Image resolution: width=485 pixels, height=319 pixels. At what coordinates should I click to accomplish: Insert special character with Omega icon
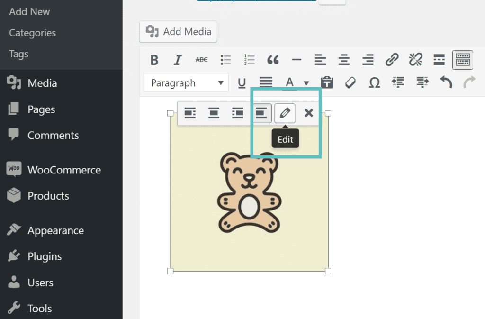click(374, 83)
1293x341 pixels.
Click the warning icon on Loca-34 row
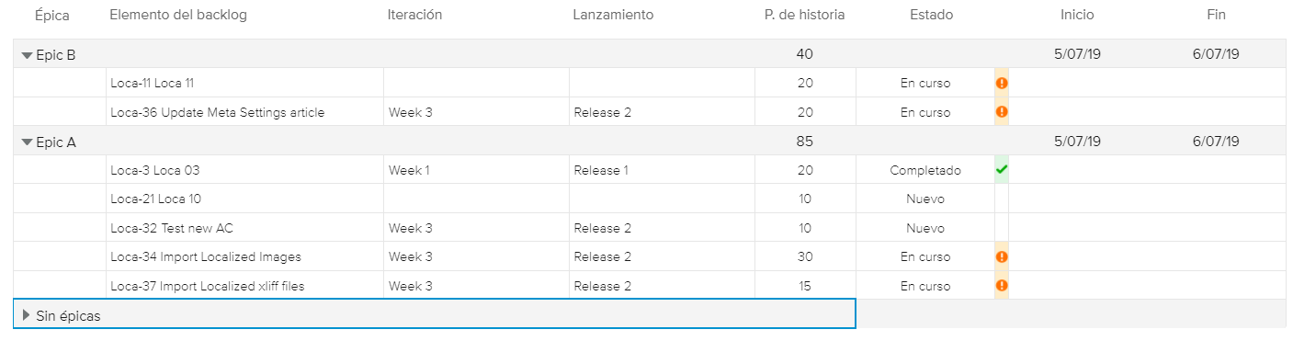tap(1002, 257)
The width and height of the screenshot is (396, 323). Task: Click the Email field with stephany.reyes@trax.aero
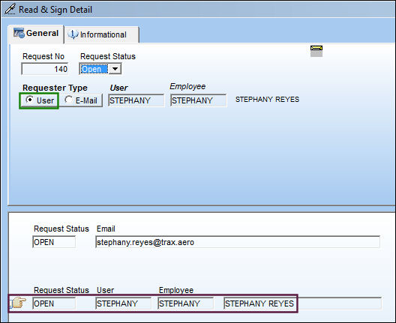(238, 242)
----------
EXERCISE TASK – Copy the data above word for word, omitting the pictures.

FULL SOLUTION –
Image resolution: width=485 pixels, height=319 pixels. At what coordinates should I click to accomplish: Insert special character with Omega icon
click(374, 83)
1293x341 pixels.
Click the warning icon on Loca-34 row
tap(1002, 257)
The width and height of the screenshot is (396, 323). Task: Click the Email field with stephany.reyes@trax.aero
(238, 242)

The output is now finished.